+1-617-874-1011 (US)
+61-7-5641-0117 (AU)
+44-117-230-1145 (UK)
Live Chat

7022DATSCI Big Data Analysis

Master of Sensors Data and Management
Big Data Analysis


  • You should work on the mini-projects in groups of up to 5 students.
  • Use electronic communication for organising your group work. Support wil be provided online via
  • Together with your group, prepare a Powerpoint presentation of your project with 10 minutes recorded audio. All group members will receive the same mark for the presentation.
  • In addition, everyone should hand in a one-page summary of the project.
  • In the week after the deadline (week commencing Monday, 27th April 2020) each group should meet with me via videoconference and explain the code that they have produced for the project (“code walkthrough”). Each student will receive an individual mark for the code demonstration.

Project: Big Data Analysis

The aim of the Big Data Analysis project is to apply a machine learning method in a practical setting. In each of the following projects you are asked to...

  1. Work on a practical machine learning project.
  2. Present your work in a presentation.

You will work on your projects in groups of 3-5 students. The following list contains suggestions for project topics. Additional topics might become available and you can also suggest alternative topics:

  • “3, 6, 8, 9?”—recognising hand-written digits with principal component analysis

Apply principal component analysis for recognising handwritten digits as explained in (Lu, 2017) (but without the pre-processing using Histograms of Oriented Gradients (HOG)) to the MNIST data set. http://yann.lecun.com/exdb/mnist/

  • Googling food webs—the PageRank of extinction

Implement the variant of the PageRank algorithm described in (Allesina and Pascual, 2009) and reproduce the study for some of the food webs from this article. Note that some of the food webs are available in R by installing the cheddar library.

  • MCMC for code cracking

A highly original application of Markov chain Monte Carlo (MCMC) was presented by (Diaconis, 2009) and extended by (Chen and Rosenthal, 2012).

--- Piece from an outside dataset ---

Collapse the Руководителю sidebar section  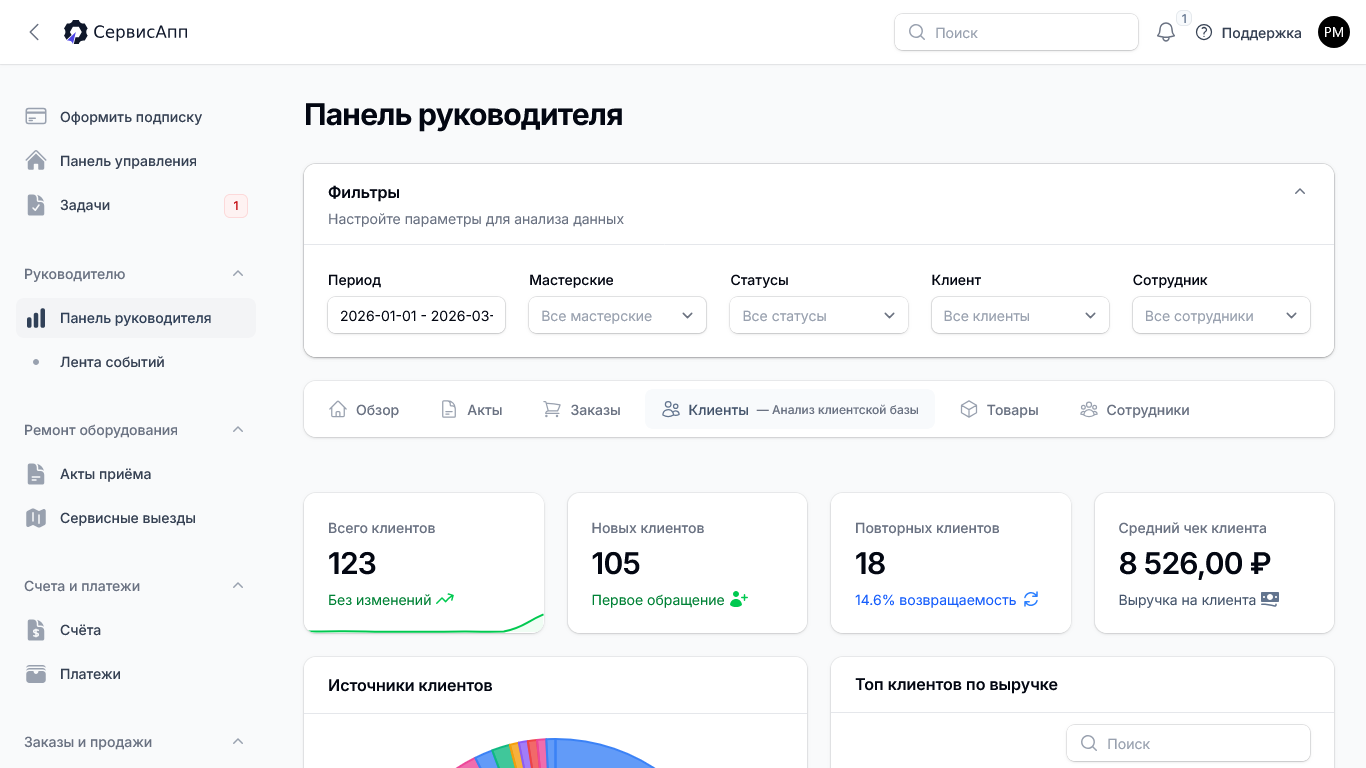tap(237, 273)
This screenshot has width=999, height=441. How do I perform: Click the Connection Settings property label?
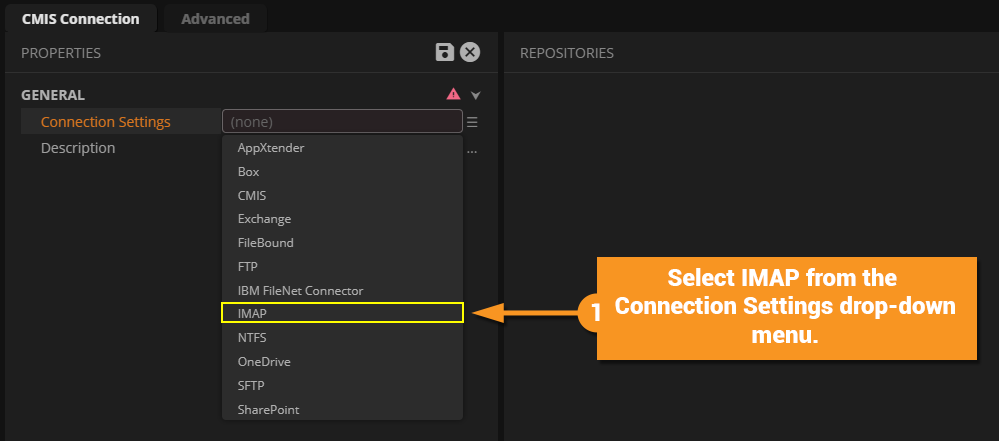pyautogui.click(x=105, y=122)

Implement and test the approach by reproducing the example described in (Diaconis, 2009).


Allesina, S., Pascual, M., 09 2009. Googling food webs: Can an eigenvector measure species’ importance for coextinctions? PLOS Computational Biology 5 (9), 1–6.

URL https://doi.org/10.1371/journal.pcbi.1000494

Chen, J., Rosenthal, J., 2012. Decrypting classical cipher text using Markov chain Monte Carlo. Statistics and Computing 22, 397–413.

URL https://doi.org/10.1007/s11222-011-9232-5

Diaconis, P., 2009. The Markov Chain Monte Carlo Revolution. Bulletin of the American Mathematical Society 46 (2), 179–205.

Lu, W., 2017. Handwritten digits recognition using PCA of histogram of oriented gradient. In: 2017 IEEE Pacific Rim Conference on Communications, Computers and Signal Processing (PACRIM). pp. 1–5.

What you should hand in

  1. Each group: A Powerpoint presentation with 10 minutes recorded audio (25%).
  2. Every student: A one-page summary of your mini-project (25%)
  3. Every student: A text file containing your commented source code (50%).

Important! All group members will receive the same mark for the Powerpoint presentation, one-page summary and code demonstration will be marked individually.

Presentation/One-page summary

Partial mark


Brief description of your application

Motivation: Which challenge are you going to address?



What are the challenges of implementing the algorithm?

Explain how you implemented the method.



What have you found out about your data set?

Show how your machine learning method addresses the challenge described in the Introduction.



Brief summary of the analysis of the data

Critically reflect how well the challenge described in the Introduction was solved by your machine learning approach.


Formal marks

Visual presentation

Delivery of the talk

Time keeping




Source code (submitted to Canvas and demonstration)

Partial mark

Completeness of the implementation




Clarity of the code


Quality of Comments




Improve Your Grades with Custom Writing Help
Homework Help
Writing Help
Editing Services
Plagiarism check
Proofreading services
Research Project help
Custom writing services
E learning blogs

Disclaimer : The study tools and academic assistance/guidance through online tutoring sessions provided by AssignmentHelp.Net is to help and enable students to compete academically. The website does not provide ghostwriting services and has ZERO TOLERANCE towards misuse of the services. In case any user is found misusing our services, the user's account will be immediately terminated.